## [SET OF TASKS]
1. Please list every packet size in bytes that the bge driver thread mentions.
2. Extend the bge driver thread past its final sentence.

## [SELECTED PASSAGE]
--
Mike Belopuhov wrote on 2013-05-23 21:55:
On Thu, May 23, 2013 at 11:04 +0200, David Imhoff wrote:
The problem seems to be in the Auto polling of the mac link state.
ifconfig shows the correct link state, but the BGE_STS_LINK bit in
the driver is never set. Debugging the interrupt routine I found the
driver never receives a link state changed attention, instead the
last interrupt indicates a auto-poll error and bit 0 of register
BGE_AUTOPOLL_STS is set.
Looking at the FreeBSD and Linux drivers I found that they don't use
auto-polling. Also the programmers guide of the BCM5718 family(page
204) doesn't describe the auto-polling method anymore, as was done
in the PG of other BCM57xx.
I agree that this might be a better solution than what I had:
setting the BGE_STS_LINK_EVT flag back in bge_link_upd to force
the bge_intr into running it every time untill it gets the link;
and it seems to work.
I also tried fixing auto-polling mode, but it kept giving me a lot
of bogus interrupts(few hundred) after bringing the link up. Using
the LNKRDY signal just gives 2 interrupts.
So I disabled Auto-polling for the BCM5718 family. This made all
ports work on my Dell R320(BCM5720) and BCM5719. My BCM5719 still
doesn't fully work because now i run into bge_watchdog reset's when
sending big packet, the same issue reported by Robert Young on 5
April.
Right, it seems like the TX completion interrupts never arrive
for large packets. Forcing txeof doesn't help. In fact I can
see some funny things going on here: for small ping packets 1
out of 1 tx buffer descriptors contain an mbuf to scratch, for
170 byte packets 1 out of 2 tx bd's contain an mbuf, for 250
byte packets 1 out of 3 tx bd's contain an mbuf, for 500 byte
packets TX completion interrupt never arrives.
In my setup the problem seems RX related. Sending a 1450
byte ping to a non-existing host using a forced arp entry works.
But when i do the same on the remote host and run tcpdump on
the BCM5719 interface, the controller crashes and the
watchdog will trigger when trying to send a (small) packet.
--
## [RAW DATA]
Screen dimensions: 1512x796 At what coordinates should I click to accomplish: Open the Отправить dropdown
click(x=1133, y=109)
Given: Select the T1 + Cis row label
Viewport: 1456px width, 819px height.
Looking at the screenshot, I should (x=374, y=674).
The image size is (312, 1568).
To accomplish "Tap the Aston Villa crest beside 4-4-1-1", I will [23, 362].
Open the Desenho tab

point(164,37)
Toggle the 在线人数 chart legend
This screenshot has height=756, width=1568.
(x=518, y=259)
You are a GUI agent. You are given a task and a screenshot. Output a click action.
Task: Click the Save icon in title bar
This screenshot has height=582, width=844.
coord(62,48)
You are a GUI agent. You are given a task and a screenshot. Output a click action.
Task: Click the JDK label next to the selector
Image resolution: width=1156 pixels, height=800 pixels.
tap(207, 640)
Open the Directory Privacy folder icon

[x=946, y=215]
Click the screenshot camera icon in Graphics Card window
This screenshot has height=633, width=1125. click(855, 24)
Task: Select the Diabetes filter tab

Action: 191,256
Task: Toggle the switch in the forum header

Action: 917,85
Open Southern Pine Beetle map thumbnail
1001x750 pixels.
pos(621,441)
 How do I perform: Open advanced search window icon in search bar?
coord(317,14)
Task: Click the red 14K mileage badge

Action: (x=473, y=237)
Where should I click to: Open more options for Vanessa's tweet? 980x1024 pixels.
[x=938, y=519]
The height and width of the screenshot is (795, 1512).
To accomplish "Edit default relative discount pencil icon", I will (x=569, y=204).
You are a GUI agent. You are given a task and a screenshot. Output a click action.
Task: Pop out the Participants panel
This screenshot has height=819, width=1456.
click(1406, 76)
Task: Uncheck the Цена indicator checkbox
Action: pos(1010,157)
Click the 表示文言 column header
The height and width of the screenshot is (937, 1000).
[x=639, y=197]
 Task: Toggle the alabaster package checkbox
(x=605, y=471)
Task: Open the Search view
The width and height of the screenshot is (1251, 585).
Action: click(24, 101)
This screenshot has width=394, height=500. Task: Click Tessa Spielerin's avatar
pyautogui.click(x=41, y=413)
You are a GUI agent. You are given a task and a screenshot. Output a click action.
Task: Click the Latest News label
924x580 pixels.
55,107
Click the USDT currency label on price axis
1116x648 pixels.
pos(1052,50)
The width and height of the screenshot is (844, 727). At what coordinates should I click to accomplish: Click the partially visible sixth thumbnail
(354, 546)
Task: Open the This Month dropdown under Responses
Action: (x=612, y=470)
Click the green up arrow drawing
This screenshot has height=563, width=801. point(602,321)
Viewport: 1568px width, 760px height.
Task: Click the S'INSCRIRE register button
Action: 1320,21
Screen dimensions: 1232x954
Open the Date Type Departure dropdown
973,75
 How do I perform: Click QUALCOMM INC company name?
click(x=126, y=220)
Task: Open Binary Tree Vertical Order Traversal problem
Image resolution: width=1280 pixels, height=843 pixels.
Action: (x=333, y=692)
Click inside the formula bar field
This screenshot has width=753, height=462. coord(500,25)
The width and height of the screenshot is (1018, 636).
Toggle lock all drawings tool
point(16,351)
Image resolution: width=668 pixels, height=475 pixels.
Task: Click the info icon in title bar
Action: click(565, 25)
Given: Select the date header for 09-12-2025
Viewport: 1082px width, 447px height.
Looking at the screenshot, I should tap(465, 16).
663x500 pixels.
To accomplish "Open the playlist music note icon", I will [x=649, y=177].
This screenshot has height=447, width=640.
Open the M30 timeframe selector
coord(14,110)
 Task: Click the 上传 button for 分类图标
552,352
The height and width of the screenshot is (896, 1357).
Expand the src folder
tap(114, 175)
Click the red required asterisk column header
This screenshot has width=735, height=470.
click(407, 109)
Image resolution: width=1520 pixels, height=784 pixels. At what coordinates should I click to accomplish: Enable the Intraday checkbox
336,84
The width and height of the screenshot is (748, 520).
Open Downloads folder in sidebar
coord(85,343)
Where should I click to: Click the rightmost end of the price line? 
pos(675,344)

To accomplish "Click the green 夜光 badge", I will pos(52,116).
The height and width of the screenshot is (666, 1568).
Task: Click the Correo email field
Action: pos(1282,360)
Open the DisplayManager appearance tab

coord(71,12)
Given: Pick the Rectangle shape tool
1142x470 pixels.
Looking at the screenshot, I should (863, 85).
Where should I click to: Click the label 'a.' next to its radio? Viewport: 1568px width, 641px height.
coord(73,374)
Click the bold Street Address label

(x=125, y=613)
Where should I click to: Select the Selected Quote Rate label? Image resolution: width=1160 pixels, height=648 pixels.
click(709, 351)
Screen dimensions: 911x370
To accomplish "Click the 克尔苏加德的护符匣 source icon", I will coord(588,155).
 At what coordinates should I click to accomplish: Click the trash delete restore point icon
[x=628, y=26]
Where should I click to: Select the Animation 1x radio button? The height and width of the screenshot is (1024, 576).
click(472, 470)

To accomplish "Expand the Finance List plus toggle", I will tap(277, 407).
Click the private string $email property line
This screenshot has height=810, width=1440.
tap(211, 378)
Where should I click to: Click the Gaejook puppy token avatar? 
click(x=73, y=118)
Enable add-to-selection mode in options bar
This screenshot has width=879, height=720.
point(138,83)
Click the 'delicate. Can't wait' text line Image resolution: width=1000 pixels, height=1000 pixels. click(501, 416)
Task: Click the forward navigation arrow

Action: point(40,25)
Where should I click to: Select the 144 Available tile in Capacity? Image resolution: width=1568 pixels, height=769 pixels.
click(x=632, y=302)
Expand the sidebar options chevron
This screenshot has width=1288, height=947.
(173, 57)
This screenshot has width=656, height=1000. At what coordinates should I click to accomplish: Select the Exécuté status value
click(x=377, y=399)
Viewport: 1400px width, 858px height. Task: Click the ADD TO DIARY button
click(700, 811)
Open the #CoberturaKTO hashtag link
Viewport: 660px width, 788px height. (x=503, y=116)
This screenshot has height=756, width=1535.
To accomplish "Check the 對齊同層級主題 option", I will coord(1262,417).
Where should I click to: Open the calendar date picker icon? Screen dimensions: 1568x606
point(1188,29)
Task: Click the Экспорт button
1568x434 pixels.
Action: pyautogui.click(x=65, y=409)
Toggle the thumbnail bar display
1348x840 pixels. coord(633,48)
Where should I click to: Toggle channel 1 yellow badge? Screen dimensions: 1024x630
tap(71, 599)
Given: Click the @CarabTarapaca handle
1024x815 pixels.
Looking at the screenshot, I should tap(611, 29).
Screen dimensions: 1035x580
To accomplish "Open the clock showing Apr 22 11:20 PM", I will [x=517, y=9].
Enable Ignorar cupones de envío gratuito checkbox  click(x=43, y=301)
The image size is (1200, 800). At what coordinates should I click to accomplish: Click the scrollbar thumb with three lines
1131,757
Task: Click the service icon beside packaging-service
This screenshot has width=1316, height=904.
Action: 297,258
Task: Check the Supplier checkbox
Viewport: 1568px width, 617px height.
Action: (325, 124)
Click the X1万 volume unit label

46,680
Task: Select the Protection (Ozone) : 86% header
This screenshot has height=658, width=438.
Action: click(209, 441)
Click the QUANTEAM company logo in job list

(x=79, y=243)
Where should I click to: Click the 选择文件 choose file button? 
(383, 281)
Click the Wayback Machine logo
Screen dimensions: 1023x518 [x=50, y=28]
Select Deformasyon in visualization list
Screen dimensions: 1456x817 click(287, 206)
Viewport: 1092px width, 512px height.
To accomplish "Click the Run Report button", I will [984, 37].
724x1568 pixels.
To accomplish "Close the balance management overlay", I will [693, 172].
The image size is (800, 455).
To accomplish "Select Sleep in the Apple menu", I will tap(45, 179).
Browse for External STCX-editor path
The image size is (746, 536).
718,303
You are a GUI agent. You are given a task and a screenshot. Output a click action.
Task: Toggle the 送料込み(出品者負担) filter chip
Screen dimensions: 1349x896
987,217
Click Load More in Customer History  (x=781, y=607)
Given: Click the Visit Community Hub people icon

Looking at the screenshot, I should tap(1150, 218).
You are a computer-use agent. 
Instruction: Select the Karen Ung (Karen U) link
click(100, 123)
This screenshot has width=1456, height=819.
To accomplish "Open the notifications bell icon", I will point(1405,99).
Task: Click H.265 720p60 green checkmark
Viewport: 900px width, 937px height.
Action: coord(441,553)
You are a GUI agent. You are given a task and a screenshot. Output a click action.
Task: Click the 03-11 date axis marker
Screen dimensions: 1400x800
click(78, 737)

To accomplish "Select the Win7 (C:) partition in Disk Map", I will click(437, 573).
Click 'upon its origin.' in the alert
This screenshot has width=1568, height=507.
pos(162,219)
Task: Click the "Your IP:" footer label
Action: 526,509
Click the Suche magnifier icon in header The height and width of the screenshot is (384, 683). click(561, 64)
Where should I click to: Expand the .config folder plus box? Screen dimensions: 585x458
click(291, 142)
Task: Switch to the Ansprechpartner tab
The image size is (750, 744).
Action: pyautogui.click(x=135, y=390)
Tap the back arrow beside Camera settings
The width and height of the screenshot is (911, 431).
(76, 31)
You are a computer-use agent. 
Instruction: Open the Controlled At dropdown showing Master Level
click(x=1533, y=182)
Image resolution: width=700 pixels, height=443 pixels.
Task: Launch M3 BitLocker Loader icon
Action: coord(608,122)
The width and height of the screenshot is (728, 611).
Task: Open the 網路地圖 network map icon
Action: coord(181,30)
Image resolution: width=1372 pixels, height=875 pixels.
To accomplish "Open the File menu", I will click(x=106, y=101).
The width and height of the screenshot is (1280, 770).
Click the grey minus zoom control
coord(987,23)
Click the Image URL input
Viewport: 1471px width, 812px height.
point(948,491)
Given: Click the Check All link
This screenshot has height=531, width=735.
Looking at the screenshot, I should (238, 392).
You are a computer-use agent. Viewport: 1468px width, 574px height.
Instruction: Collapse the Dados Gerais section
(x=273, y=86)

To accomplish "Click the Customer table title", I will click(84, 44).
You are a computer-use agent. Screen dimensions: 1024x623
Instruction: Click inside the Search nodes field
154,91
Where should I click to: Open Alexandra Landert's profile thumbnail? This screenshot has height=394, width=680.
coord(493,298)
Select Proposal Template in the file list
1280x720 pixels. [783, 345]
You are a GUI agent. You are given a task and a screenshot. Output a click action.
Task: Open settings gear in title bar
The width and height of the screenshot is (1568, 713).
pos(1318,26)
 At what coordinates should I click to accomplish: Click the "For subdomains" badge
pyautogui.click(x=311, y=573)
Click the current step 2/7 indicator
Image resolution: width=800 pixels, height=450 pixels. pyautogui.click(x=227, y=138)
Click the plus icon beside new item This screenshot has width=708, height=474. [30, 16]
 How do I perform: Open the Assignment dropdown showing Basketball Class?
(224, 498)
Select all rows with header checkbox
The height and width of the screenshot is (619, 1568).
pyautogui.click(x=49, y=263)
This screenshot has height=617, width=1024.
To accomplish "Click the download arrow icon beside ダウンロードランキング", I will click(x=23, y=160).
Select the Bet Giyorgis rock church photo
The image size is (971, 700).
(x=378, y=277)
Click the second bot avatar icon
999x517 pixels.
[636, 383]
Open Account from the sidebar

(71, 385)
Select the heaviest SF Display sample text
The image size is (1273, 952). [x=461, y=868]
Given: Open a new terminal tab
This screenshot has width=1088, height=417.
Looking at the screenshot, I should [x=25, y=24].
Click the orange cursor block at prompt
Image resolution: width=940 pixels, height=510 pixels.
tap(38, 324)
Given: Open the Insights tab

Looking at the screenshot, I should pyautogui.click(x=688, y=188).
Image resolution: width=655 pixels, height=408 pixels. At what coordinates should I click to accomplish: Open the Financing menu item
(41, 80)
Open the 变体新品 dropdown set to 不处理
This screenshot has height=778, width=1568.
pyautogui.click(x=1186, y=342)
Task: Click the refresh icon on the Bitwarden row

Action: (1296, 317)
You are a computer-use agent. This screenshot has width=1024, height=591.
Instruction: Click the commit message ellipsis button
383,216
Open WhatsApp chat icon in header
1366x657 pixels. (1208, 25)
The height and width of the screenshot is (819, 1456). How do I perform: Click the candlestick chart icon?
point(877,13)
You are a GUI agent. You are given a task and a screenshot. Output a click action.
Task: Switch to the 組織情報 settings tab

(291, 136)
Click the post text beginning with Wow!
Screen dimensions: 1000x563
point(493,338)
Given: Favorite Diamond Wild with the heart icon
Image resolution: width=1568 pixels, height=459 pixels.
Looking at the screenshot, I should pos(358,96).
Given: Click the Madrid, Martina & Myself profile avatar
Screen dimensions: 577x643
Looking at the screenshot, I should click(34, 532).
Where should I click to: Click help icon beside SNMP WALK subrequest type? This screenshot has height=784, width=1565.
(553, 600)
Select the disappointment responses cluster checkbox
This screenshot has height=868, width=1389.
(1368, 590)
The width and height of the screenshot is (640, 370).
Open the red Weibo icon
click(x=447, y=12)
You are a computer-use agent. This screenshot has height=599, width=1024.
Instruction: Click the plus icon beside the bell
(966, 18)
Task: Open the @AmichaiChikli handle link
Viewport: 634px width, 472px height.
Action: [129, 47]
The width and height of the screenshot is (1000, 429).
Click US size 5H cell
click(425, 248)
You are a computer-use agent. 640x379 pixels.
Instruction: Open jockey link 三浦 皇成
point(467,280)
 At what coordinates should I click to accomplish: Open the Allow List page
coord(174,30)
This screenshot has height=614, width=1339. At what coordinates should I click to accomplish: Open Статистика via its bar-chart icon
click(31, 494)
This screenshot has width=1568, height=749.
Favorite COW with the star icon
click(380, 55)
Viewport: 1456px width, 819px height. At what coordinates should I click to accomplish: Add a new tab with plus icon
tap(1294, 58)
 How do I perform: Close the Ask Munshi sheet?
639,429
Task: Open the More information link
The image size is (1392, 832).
--
## [EXPECTED OUTPUTS]
1. 170, 250, 500, 1450

2.
My steps to reproduce:
- connect bge host to a remote host using a hub or direct link
- on bge host:
# ifconfig bge0 192.168.1.1
# tcpdump -n -i bge0
- on remote host:
# ifconfig ??? 192.168.1.2
# arp -s 192.168.1.4 02:11:11:11:11:14
# ping -c 1 192.168.1.4
# ping -s 1450 -c 5 192.168.1.4
- on bge host, tcpdump shows only 1 packet received
- on bge host: ping -c 1 192.168.1.2
- wait a bit, and notice the watchdog reset
I had a suspicion that this is because ASF mode is turned on
and we fail to share a port with IPMI firmware, but right now
I'm more inclined to believe that this is just another TX bug.
Both of my BCM5719 cards are PCI/E expansion cards, so no port
sharing on them.
I also noticed if_bge.c line 2293:
BGE_SETBIT(sc, BGE_MI_MODE, BGE_MIMODE_AUTOPOLL|10<<16);
Does any one have a clue why the (10<<16) is there? it changes the
MI clock. But why? and why OR 0xA with the default 0xC, instead of
0x2? FreeBSD and Linux use the default of 0xC for the MI Clock.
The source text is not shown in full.